§ **Task item**
What is needed here is an exact copy of every record below.

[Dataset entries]
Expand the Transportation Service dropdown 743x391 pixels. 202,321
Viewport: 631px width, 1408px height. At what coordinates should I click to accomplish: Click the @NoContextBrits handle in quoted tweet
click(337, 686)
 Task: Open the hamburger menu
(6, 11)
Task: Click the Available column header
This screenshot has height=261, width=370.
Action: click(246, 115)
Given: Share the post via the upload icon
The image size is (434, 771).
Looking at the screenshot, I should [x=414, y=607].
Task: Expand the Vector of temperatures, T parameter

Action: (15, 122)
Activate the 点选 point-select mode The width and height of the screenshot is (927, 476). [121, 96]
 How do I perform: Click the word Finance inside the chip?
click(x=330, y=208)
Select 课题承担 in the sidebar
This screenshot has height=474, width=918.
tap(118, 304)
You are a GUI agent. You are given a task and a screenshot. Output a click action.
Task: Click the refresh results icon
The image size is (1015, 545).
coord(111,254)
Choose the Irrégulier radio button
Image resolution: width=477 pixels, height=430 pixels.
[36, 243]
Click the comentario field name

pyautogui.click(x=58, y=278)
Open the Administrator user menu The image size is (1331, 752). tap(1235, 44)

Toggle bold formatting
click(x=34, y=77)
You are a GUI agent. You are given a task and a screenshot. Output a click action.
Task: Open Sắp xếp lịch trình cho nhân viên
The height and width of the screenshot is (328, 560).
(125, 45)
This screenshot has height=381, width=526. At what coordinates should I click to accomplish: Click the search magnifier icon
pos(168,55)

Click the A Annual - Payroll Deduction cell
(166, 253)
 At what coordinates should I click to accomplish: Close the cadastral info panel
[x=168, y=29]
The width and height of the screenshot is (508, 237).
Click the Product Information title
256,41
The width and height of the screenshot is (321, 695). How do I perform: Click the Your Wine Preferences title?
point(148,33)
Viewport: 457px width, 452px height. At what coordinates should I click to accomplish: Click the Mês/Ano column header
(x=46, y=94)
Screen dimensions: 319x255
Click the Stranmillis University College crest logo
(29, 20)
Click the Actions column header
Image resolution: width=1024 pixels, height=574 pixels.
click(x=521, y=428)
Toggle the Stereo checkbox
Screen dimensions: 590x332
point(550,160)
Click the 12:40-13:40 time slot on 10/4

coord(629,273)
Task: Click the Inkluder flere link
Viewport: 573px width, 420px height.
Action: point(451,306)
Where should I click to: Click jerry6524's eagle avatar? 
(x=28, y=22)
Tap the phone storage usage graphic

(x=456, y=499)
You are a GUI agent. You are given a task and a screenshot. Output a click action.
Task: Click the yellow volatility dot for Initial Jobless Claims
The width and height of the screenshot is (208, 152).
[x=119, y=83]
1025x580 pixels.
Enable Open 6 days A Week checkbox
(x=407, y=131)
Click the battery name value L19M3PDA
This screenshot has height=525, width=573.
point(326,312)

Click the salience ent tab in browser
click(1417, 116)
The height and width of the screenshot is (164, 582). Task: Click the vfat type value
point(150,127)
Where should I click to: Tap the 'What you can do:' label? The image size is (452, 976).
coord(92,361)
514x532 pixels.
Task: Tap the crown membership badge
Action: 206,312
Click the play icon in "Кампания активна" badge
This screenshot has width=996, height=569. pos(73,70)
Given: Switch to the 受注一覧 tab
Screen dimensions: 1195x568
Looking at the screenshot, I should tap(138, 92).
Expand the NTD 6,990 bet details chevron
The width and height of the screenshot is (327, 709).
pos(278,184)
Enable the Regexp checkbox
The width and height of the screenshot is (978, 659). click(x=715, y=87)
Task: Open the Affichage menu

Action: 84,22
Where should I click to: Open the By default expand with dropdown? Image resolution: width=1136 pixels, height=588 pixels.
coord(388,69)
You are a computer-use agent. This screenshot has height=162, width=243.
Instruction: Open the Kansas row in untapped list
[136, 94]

§ **Response area**
Expand the Transportation Service dropdown 743x391 pixels. 202,321
Viewport: 631px width, 1408px height. At what coordinates should I click to accomplish: Click the @NoContextBrits handle in quoted tweet
click(337, 686)
 Task: Open the hamburger menu
(6, 11)
Task: Click the Available column header
This screenshot has height=261, width=370.
Action: click(246, 115)
Given: Share the post via the upload icon
The image size is (434, 771).
Looking at the screenshot, I should [x=414, y=607].
Task: Expand the Vector of temperatures, T parameter

Action: (15, 122)
Activate the 点选 point-select mode The width and height of the screenshot is (927, 476). [121, 96]
 How do I perform: Click the word Finance inside the chip?
click(x=330, y=208)
Select 课题承担 in the sidebar
This screenshot has height=474, width=918.
tap(118, 304)
You are a GUI agent. You are given a task and a screenshot. Output a click action.
Task: Click the refresh results icon
The image size is (1015, 545).
coord(111,254)
Choose the Irrégulier radio button
Image resolution: width=477 pixels, height=430 pixels.
[36, 243]
Click the comentario field name

pyautogui.click(x=58, y=278)
Open the Administrator user menu The image size is (1331, 752). tap(1235, 44)

Toggle bold formatting
click(x=34, y=77)
You are a GUI agent. You are given a task and a screenshot. Output a click action.
Task: Open Sắp xếp lịch trình cho nhân viên
The height and width of the screenshot is (328, 560).
(125, 45)
This screenshot has height=381, width=526. At what coordinates should I click to accomplish: Click the search magnifier icon
pos(168,55)

Click the A Annual - Payroll Deduction cell
(166, 253)
 At what coordinates should I click to accomplish: Close the cadastral info panel
[x=168, y=29]
The width and height of the screenshot is (508, 237).
Click the Product Information title
256,41
The width and height of the screenshot is (321, 695). How do I perform: Click the Your Wine Preferences title?
point(148,33)
Viewport: 457px width, 452px height. At what coordinates should I click to accomplish: Click the Mês/Ano column header
(x=46, y=94)
Screen dimensions: 319x255
Click the Stranmillis University College crest logo
(29, 20)
Click the Actions column header
Image resolution: width=1024 pixels, height=574 pixels.
click(x=521, y=428)
Toggle the Stereo checkbox
Screen dimensions: 590x332
point(550,160)
Click the 12:40-13:40 time slot on 10/4

coord(629,273)
Task: Click the Inkluder flere link
Viewport: 573px width, 420px height.
Action: point(451,306)
Where should I click to: Click jerry6524's eagle avatar? 
(x=28, y=22)
Tap the phone storage usage graphic

(x=456, y=499)
You are a GUI agent. You are given a task and a screenshot. Output a click action.
Task: Click the yellow volatility dot for Initial Jobless Claims
The width and height of the screenshot is (208, 152).
[x=119, y=83]
1025x580 pixels.
Enable Open 6 days A Week checkbox
(x=407, y=131)
Click the battery name value L19M3PDA
This screenshot has height=525, width=573.
point(326,312)

Click the salience ent tab in browser
click(1417, 116)
The height and width of the screenshot is (164, 582). Task: Click the vfat type value
point(150,127)
Where should I click to: Tap the 'What you can do:' label? The image size is (452, 976).
coord(92,361)
514x532 pixels.
Task: Tap the crown membership badge
Action: 206,312
Click the play icon in "Кампания активна" badge
This screenshot has width=996, height=569. pos(73,70)
Given: Switch to the 受注一覧 tab
Screen dimensions: 1195x568
Looking at the screenshot, I should tap(138, 92).
Expand the NTD 6,990 bet details chevron
The width and height of the screenshot is (327, 709).
pos(278,184)
Enable the Regexp checkbox
The width and height of the screenshot is (978, 659). click(x=715, y=87)
Task: Open the Affichage menu

Action: 84,22
Where should I click to: Open the By default expand with dropdown? Image resolution: width=1136 pixels, height=588 pixels.
coord(388,69)
You are a computer-use agent. This screenshot has height=162, width=243.
Instruction: Open the Kansas row in untapped list
[136, 94]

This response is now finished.